%%

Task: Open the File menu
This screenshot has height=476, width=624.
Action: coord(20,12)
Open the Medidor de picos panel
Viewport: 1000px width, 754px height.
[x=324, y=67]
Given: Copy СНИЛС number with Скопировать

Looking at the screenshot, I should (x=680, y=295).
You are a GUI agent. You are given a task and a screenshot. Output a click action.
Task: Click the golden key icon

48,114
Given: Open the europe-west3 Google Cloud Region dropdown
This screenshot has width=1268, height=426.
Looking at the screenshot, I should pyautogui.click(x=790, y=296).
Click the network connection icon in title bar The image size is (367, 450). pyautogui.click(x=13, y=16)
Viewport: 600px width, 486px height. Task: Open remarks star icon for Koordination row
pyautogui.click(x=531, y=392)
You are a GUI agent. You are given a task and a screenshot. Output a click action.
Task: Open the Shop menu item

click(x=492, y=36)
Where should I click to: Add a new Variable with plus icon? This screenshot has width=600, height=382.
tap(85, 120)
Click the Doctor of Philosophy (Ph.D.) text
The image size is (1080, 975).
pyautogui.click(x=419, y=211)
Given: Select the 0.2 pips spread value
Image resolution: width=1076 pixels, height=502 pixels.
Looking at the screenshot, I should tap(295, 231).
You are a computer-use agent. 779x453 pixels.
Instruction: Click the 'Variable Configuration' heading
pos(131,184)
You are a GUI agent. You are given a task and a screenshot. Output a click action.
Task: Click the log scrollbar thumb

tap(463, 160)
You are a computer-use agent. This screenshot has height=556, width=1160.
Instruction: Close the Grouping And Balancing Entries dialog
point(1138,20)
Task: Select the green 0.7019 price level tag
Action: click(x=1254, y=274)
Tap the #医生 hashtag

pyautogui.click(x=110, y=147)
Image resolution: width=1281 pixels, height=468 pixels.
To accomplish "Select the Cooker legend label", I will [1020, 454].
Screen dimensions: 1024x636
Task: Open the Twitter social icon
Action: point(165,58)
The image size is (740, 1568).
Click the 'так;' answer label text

%%

ASSIGNMENT:
Go through the records line by line, and copy each line that holds the string "text".

YOUR RESPONSE:
Click the Doctor of Philosophy (Ph.D.) text
Click the 'так;' answer label text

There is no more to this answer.